По мнению Толстого, легальная русская пресса, выполняя роль «темнителей народного сознания», приглушала больные вопросы времени. Отсюда и толстовское неприятие газетного стиля – с его отвращением ко всякой искусственности,безликости, шаблонам газетной фразеологии, он писал в 1884 г.: «Пусть будет язык Карамзина, Филарета, по Аввакума, только не наш газетный». Толстого раздражали статьи журналистов, стремившихся к «звонкости» слога, желанием поразить читателя «оригинальностью», «ученостью», без необходимости насыщавших статьи латинскими изречениями. В январе 1909 г., прочитав книгу Е. И. Лозинского «Итоги парламентаризма», Тол­стой отметил в дневнике ее основной недостаток: написана «слишком бойко газетно», хотя пред­мет «настолько важный, что требует самого серьезного, строгого отношения».

Та же мысль прозвучала в письме П.И. Бирюкову: «Язык надо бы по всем отделам держать в чистотене то чтобы он был однообразен, а напротивчтобы не было того однообразного литературного языка, всегда прикрывающего пустоту... Если газетный язык будет в нашем журнале, то все пропало» [63, 286]. Прочитав в «Север­ном вестнике» статьи ведущего критика журнала А.Л. Волынского, Толстой обратил внимание на свойственную его статьям «излишнюю цветистость» изложения.
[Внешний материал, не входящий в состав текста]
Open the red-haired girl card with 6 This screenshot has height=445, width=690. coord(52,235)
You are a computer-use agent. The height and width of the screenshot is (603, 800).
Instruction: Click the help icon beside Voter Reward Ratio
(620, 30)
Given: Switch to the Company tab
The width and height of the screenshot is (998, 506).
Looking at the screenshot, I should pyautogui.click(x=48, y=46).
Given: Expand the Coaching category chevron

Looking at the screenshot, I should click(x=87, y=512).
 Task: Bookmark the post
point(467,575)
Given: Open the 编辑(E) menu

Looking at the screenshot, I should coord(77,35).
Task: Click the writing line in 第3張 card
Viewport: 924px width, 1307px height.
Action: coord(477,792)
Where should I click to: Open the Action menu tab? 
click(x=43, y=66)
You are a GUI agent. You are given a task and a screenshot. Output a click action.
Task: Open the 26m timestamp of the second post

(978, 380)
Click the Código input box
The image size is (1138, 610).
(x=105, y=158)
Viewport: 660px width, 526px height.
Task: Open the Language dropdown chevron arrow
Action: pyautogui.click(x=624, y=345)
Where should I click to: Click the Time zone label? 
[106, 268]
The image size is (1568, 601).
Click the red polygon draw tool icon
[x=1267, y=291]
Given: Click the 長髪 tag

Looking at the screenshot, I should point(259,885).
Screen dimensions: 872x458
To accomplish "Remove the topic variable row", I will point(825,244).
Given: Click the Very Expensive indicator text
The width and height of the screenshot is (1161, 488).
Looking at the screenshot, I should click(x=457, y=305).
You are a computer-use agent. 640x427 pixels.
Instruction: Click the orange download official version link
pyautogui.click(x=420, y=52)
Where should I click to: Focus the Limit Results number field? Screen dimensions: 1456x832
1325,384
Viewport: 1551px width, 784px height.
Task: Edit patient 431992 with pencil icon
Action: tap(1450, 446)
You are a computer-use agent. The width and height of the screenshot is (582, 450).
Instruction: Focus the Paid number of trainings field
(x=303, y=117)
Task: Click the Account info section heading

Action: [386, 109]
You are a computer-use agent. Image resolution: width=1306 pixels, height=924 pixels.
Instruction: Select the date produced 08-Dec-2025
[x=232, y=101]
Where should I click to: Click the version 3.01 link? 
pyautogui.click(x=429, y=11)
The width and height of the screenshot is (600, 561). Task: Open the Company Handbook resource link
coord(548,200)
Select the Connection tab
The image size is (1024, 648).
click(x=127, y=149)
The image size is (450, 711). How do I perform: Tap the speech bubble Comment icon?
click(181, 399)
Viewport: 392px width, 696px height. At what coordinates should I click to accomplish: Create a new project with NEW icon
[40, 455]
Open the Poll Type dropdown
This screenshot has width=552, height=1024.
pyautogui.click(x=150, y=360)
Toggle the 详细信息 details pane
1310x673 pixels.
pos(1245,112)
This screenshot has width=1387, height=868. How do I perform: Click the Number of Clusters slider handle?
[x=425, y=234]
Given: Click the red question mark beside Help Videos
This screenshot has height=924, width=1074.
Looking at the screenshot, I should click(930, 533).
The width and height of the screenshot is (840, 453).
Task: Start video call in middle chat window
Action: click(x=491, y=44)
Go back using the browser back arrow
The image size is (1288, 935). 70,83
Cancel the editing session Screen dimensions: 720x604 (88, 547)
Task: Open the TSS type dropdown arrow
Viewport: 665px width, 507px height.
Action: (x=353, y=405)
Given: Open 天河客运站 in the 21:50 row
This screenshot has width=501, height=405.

Толстой высоко ценил мастерство журналиста, он даже заметил: «Журналисты умеют выбирать самое существенное и передавать его ясно, точно и коротко; это такое же искусство, как ораторство». И он доказал это своей публицистикой. Так, говоря о том, что хороший пример обладает силой заразительности, Толстой воск­лицает: «Как одна свеча зажигает другую, и одной све­чей зажигаются тысячи, так и одно сердце зажигает другое, и зажигаются тысячи» - это один из «сквозных», излюбленных образов Толстого-художника и публициста.

Толстой любил он приводить герценовское определение государства (из «Письма к императору Александру II») - «Чингис-Хан с телеграфами», настойчиво доказывая опасность ужаснувшей Герцена возможности подобного государственного устройства. «И Чингис-Хан не только с телеграфами, но с конституцией, с двумя палатами, прессой, политическими партиями et tout le tremblement»*, - предостерегал писатель в одной из своих последних статей «Пора понять» (1909).

Эта тревога писателя прозвучала и в ответном письме (1890 г.) к профессору государственного права Московского университета, известному публицисту Б. Н. Чичерину: «Недаром Герцен говорил о том, как ужасен бы был Чингис-хан с телеграфами, с железными дорогами, журналистикой. У нас это самое совершилось теперь. И более всего несоответствие это заметно - именно на журналистике....». Далее он подчеркивает: «В особенности поразила меня справедливость мысли о зловредном действии на общество развившейся журналистики нашего времени, конца ХIХ века, при формах правления ХV-го». [65, 133].